**PROVIDED ENTRIES:**
____________________
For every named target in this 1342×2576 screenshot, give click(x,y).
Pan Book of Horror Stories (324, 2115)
____________________
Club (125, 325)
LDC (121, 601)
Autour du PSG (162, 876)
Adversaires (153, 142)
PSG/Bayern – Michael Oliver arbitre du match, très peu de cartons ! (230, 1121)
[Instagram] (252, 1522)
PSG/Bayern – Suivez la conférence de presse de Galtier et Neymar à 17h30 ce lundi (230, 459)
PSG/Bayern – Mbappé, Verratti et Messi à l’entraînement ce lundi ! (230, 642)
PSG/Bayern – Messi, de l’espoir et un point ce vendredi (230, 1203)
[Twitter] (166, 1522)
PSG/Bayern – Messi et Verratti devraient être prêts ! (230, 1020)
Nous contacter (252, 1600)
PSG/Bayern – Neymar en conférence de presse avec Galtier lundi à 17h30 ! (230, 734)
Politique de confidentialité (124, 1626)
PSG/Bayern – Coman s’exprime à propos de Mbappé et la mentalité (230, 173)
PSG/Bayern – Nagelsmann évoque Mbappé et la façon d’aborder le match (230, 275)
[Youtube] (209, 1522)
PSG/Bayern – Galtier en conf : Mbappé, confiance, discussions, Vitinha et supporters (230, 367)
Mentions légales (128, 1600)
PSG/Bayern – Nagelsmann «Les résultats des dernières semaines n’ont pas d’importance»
____________________
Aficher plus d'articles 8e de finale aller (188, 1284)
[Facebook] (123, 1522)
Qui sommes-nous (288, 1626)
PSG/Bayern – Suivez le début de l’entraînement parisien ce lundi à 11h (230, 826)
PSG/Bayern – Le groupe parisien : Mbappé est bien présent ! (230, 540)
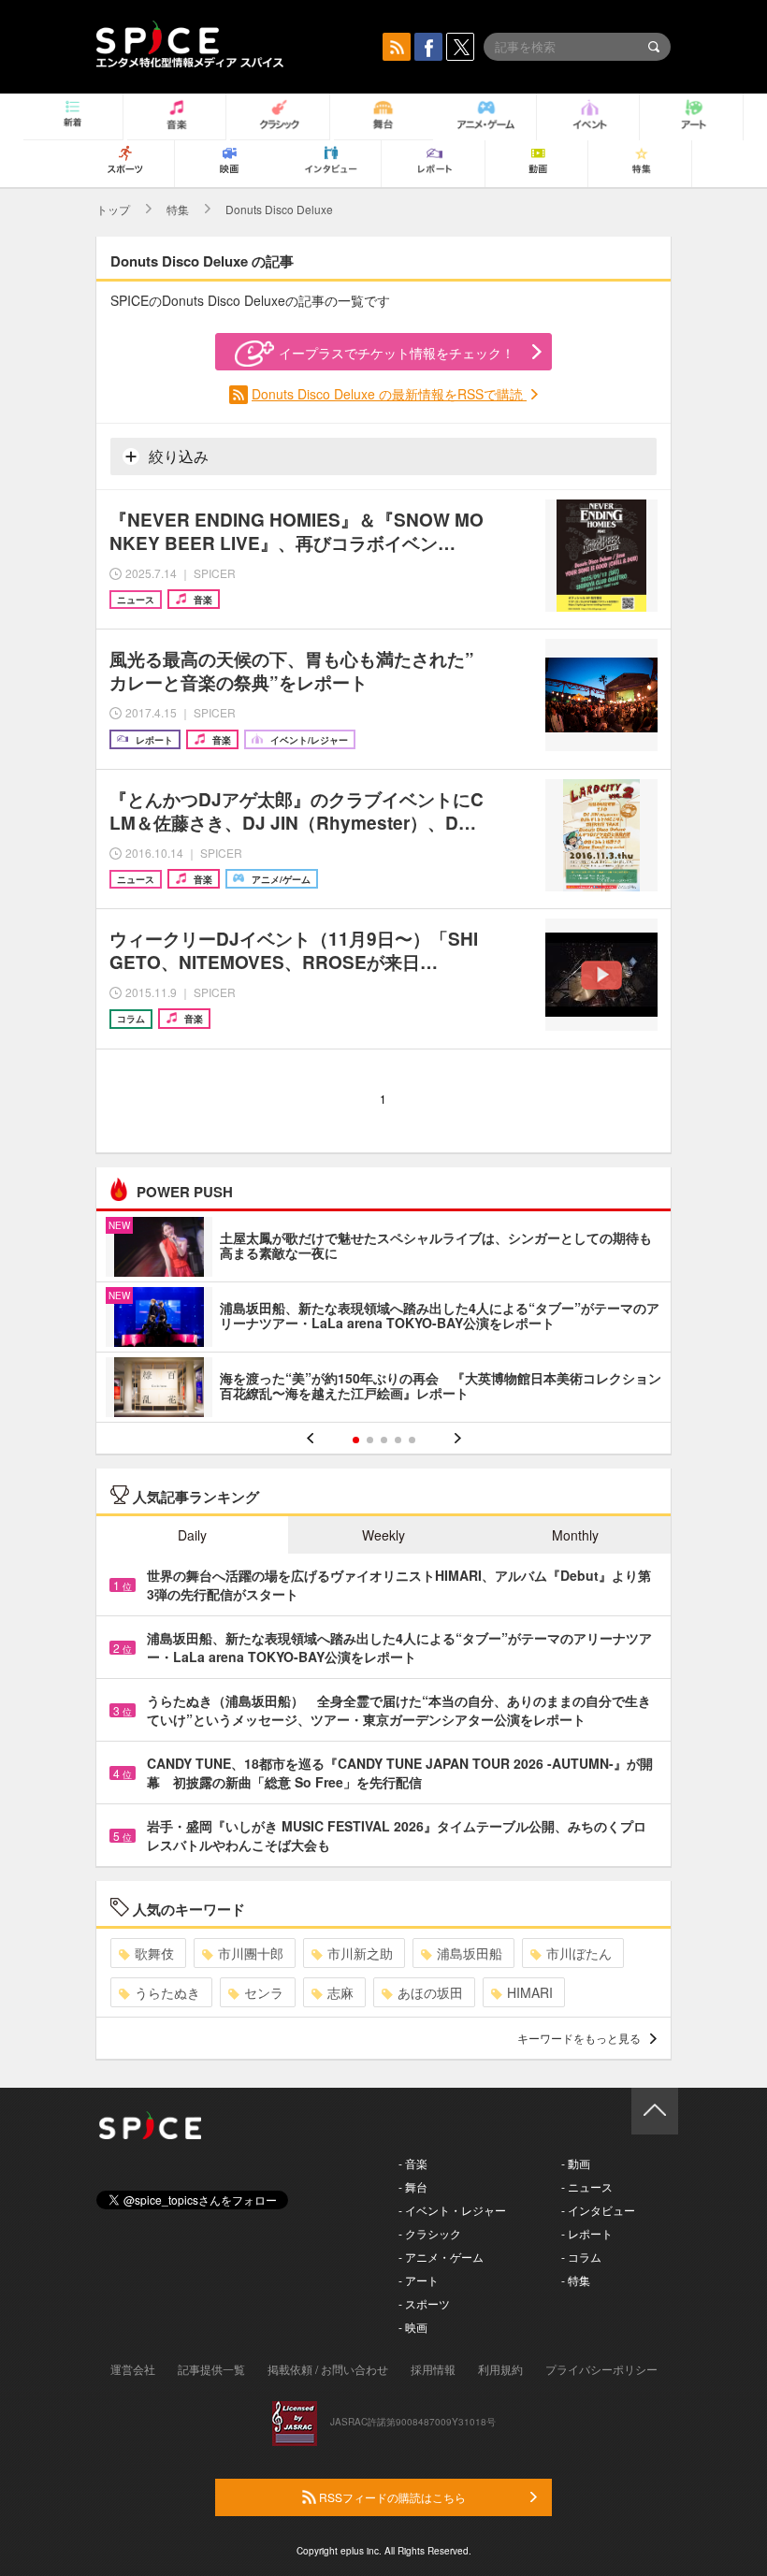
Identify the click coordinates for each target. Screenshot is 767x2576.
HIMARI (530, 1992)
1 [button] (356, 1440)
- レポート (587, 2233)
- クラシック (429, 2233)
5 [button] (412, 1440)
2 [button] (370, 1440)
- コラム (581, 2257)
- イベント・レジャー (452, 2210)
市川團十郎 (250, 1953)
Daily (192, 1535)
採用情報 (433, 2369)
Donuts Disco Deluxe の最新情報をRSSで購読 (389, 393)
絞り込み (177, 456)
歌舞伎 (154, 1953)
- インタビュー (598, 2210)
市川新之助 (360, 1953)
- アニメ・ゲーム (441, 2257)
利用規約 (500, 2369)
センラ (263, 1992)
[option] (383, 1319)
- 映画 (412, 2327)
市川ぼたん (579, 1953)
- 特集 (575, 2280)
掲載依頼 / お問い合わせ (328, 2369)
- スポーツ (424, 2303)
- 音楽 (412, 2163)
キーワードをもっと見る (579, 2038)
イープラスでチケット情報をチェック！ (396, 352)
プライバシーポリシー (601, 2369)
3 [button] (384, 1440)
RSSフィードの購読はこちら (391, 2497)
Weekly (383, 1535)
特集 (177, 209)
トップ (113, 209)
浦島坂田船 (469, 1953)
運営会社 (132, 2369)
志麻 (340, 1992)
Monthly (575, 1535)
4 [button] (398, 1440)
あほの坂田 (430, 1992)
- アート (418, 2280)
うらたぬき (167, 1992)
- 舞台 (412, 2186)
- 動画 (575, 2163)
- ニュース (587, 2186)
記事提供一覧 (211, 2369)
____________________
**PROBLEM TO WORK ON:**
Output the lines of the records above exactly as they appear, from the line containing "- クラシック (429, 2233)" through the line containing "センラ (263, 1992)".

**REPLY:**
- クラシック (429, 2233)
5 [button] (412, 1440)
2 [button] (370, 1440)
- コラム (581, 2257)
- イベント・レジャー (452, 2210)
市川團十郎 (250, 1953)
Daily (192, 1535)
採用情報 (433, 2369)
Donuts Disco Deluxe の最新情報をRSSで購読 (389, 393)
絞り込み (177, 456)
歌舞伎 (154, 1953)
- インタビュー (598, 2210)
市川新之助 (360, 1953)
- アニメ・ゲーム (441, 2257)
利用規約 (500, 2369)
センラ (263, 1992)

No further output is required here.